▶ [List of tasks]:
(1) From the salmon patty recipe, return the passage that opens with the words containing "- Prepare the salmon: Drain" and closes with "into flattened patties.", copied word for word.
(2) Resume the salmon patty recipe after its last sentence.

▶ [Reading text]:
• • • •

Description
Delicious and easy-to-make salmon patties packed with fresh herbs, garlic, and a hint of lemon, lightly fried to a golden brown perfection. Perfect as a quick lunch, dinner, or appetizer, these salmon patties are flavorful, moist, and crisp on the outside.
Ingredients
Scale
Wet Ingredients
- 3 cloves garlic
- 2 green onions
- 1 shallot
- 1/4 cup fresh parsley
- 2 teaspoons lemon juice
- 2 eggs
Dry Ingredients & Seasoning
- 1 teaspoon Old Bay seasoning
- 1/2 teaspoon sea salt
- 1/2 cup panko breadcrumbs
Protein
- 2 cans (15 ounces each) pink salmon, drained
Other
- Oil for light frying (such as vegetable or canola oil)
Instructions
- Prepare the blended mixture: Blend the garlic, green onions, shallot, fresh parsley, lemon juice, Old Bay seasoning, sea salt, and eggs in a blender or food processor for 30 to 45 seconds. Blend until the green onions and shallot are finely broken down and the mixture is uniform.
- Prepare the salmon: Drain the canned salmon thoroughly. Remove any pin bones and skin, then flake the salmon into smaller pieces using your fingers or a fork in a large mixing bowl.
- Combine ingredients: Add the panko breadcrumbs and the blended onion mixture to the bowl with the flaked salmon. Stir gently to combine all ingredients into a consistent mixture.
- Heat the skillet and form patties: Heat a skillet over medium-high heat and add a few tablespoons of oil, just enough for light frying. Using about 1/3 cup of the salmon mixture per patty, form balls and then gently press them into flattened patties.

• • • •

▶ [Provided information]:
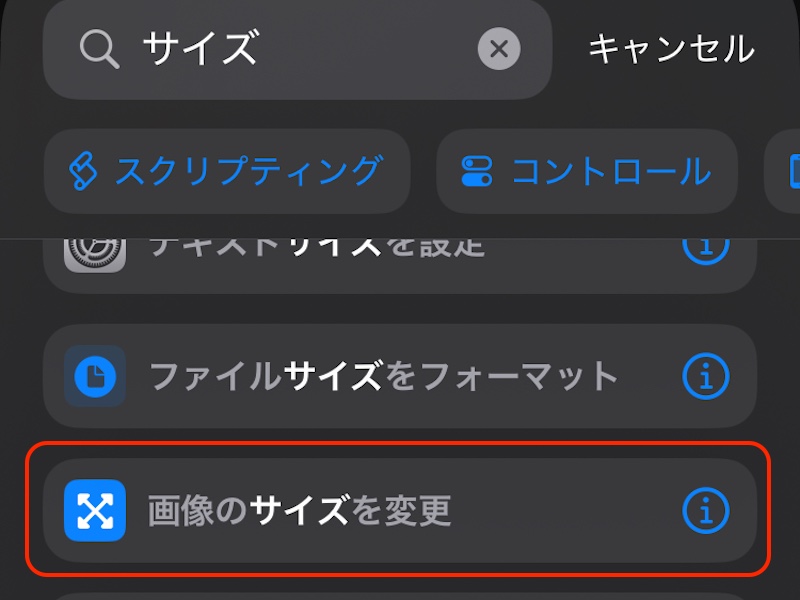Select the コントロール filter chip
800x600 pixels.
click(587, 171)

• • • •

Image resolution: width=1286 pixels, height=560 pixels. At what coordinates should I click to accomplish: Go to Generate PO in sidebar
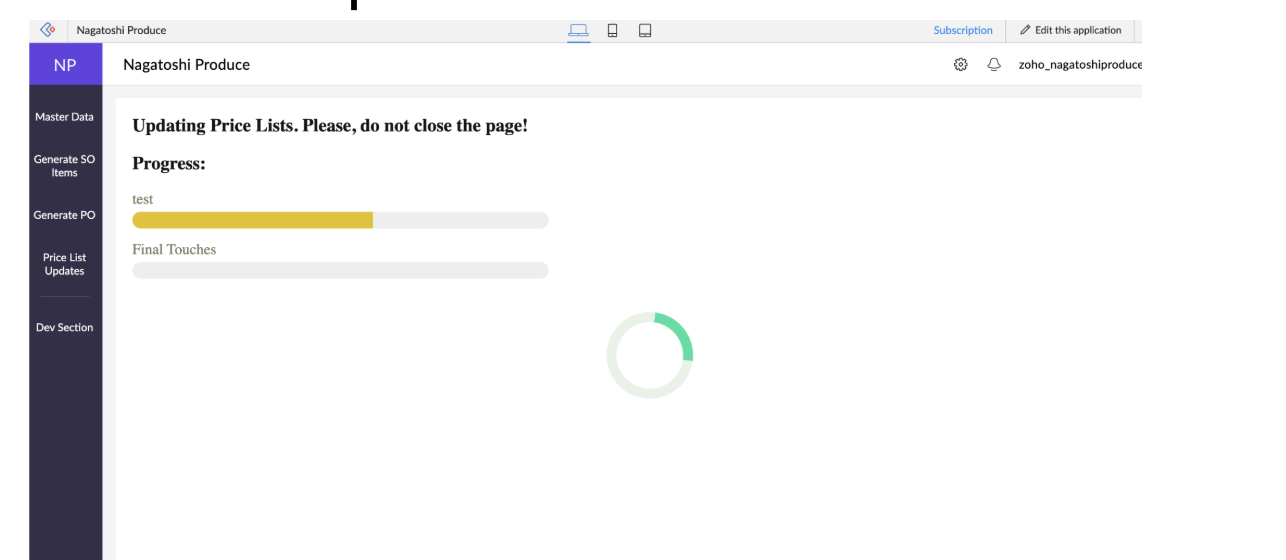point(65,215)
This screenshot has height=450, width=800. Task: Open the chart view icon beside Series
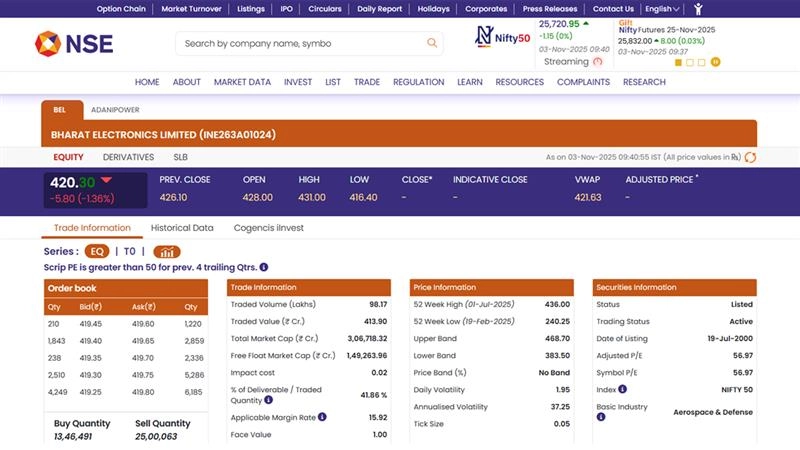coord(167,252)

• • • •

▶ [Solved tasks]:
(1)
- Prepare the salmon: Drain the canned salmon thoroughly. Remove any pin bones and skin, then flake the salmon into smaller pieces using your fingers or a fork in a large mixing bowl.
- Combine ingredients: Add the panko breadcrumbs and the blended onion mixture to the bowl with the flaked salmon. Stir gently to combine all ingredients into a consistent mixture.
- Heat the skillet and form patties: Heat a skillet over medium-high heat and add a few tablespoons of oil, just enough for light frying. Using about 1/3 cup of the salmon mixture per patty, form balls and then gently press them into flattened patties.

(2)
- Cook salmon patties: Once the oil is hot and shimmering, carefully place the patties in the skillet. Cook for about 3 minutes on the first side without moving them to develop a golden crust. Flip each patty and cook an additional 2 to 3 minutes until the other side is golden brown and the patties are cooked through.
- Repeat cooking: Cook 3 to 4 patties at a time, depending on skillet size, repeating until all patties are cooked. Transfer the cooked patties to a plate lined with paper towels to absorb any excess oil.
- Serve: Serve warm with your choice of dill sauce or tartar sauce for added flavor.
Notes
- Ensure the oil is hot before adding patties to prevent sticking and to get a crispy crust.
- You can substitute fresh parsley with dill or cilantro for varied flavors.
- If you prefer gluten-free, substitute panko with gluten-free breadcrumbs.
- Removing pin bones from salmon is important for texture and safety.
- These patties can also be baked at 375°F (190°C) for 15-20 minutes as a lighter alternative.
- Leftovers can be refrigerated for up to 3 days or frozen for up to 2 months.